Berechnungsgrundlage für eine Rentenausgleichszahlung

von
Frührentner

Meine Frage bezieht sich auf eine Rentenausgleichszahlung für einen vorzeitigen Rentenbezug mit Abschlägen ab 63.
Für mich wurden 7,55 Entgeltpunte x (Umrechnungsfaktor für den Zeitpunkt der Ausgleichszahlung) ermittelt die ich ausgleichen müsste. Weil der Umrechnungsfaktor aber auf dem Durchschnittsverdienst (=1Entgeltpunkt) basiert und dieser ja nur vorläufig ist,(2020 und 2021 bis dato nur als Prognose), frage ich mich was es für Auswirkungen hat wenn ich dieses Jahr ausgleiche und die Durchschnittsverdienste für 2020 und 2021 auf Grund der Pandemie deutlich nach unten korrigiert werden müssen.
Das würde ja den Entgeltpunkt günstiger machen würde.
Habe ich dann zu teuer gekauft oder wird zeitverzögert mit final bestätigten Durchschnittsentgelten gerechnet?

von
W°lfgang

Hallo Frührentner,

lassen Sie die Schlussrate nachrechnen, bis dahin können Sie willkürlich die jährlichen Einzahlungen nach 'Gefühl' vornehmen.

Natürlich erhalten Sie bis dahin auch die ggf. im Rahmen der (nach unten) korrigierten Durchschnittsentgelte die höheren EP aus Ihren erfolgten Einzahlungen.

Gruß
w.

von
Frührentner

Hallo W°lfgang,
vielen Dank für die schnelle Info aber was mich beschäftigt ist
wie eine heutige Zahlung verrechnet wird. Wird das aktuell geschätzte Durchschnittsentgelt von 41.541€ für 2021 zur Umrechnung
herangezogen und zu meinen Rentenpunkten hinzugerechnet. Und hat es für meine Sonderzahlung nachträglich irgendwelche Auswirkungen wenn in 2023 festgesetzt wird das das Durchschnittsentgelt west in 2021 nun doch nicht wie geschätzt ausgefallen ist sondern z.B. 5000€ geringer.
LG

von
King Kong

Zitiert von: Frührentner
Meine Frage bezieht sich auf eine Rentenausgleichszahlung für einen vorzeitigen Rentenbezug mit Abschlägen ab 63.
Für mich wurden 7,55 Entgeltpunte x (Umrechnungsfaktor für den Zeitpunkt der Ausgleichszahlung) ermittelt die ich ausgleichen müsste.
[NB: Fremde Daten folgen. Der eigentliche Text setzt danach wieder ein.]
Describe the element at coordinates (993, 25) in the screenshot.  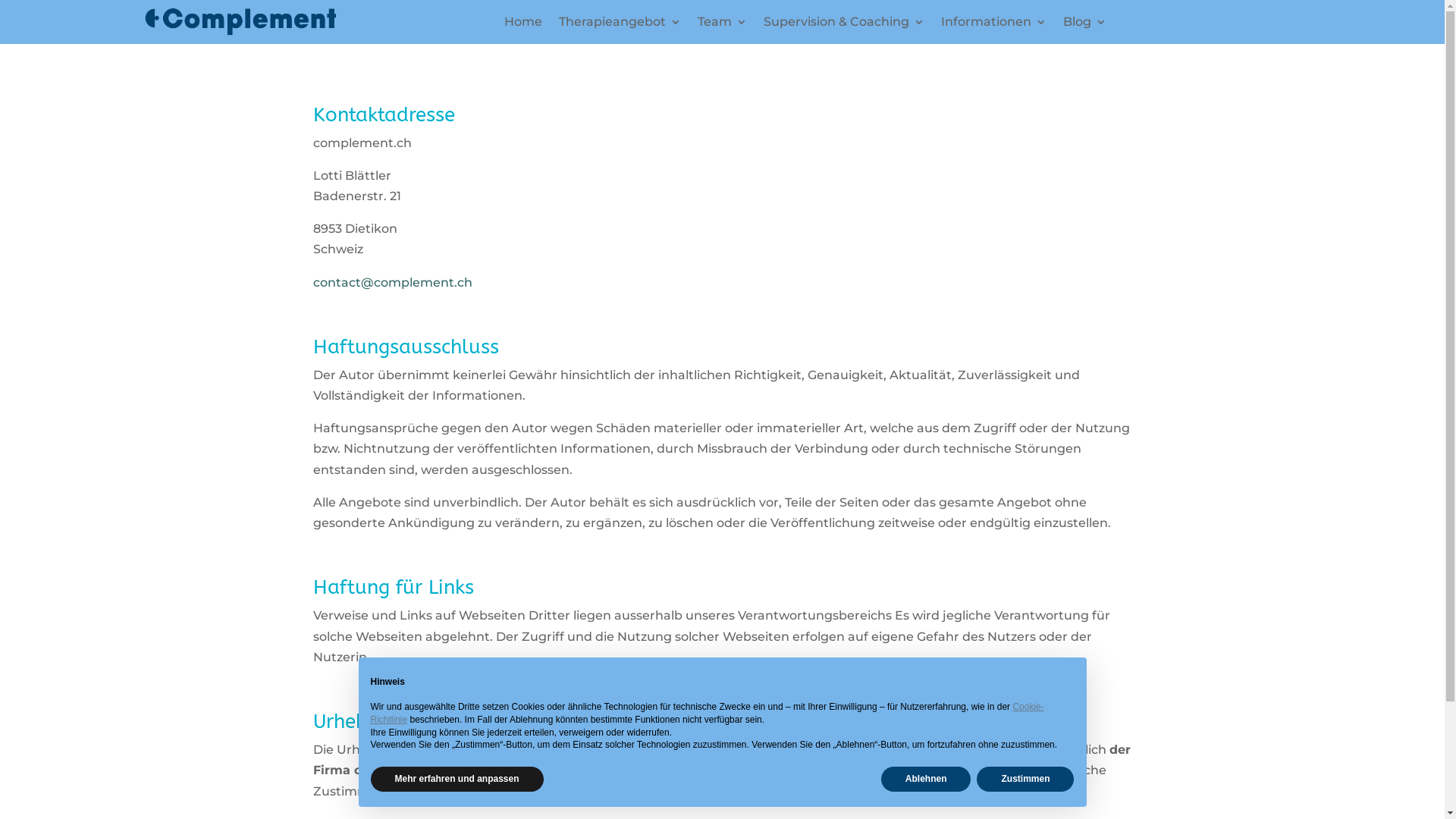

Weil der Umrechnungsfaktor aber auf dem Durchschnittsverdienst (=1Entgeltpunkt) basiert und dieser ja nur vorläufig ist,(2020 und 2021 bis dato nur als Prognose), frage ich mich was es für Auswirkungen hat wenn ich dieses Jahr ausgleiche und die Durchschnittsverdienste für 2020 und 2021 auf Grund der Pandemie deutlich nach unten korrigiert werden müssen.
Das würde ja den Entgeltpunkt günstiger machen würde.
Habe ich dann zu teuer gekauft oder wird zeitverzögert mit final bestätigten Durchschnittsentgelten gerechnet?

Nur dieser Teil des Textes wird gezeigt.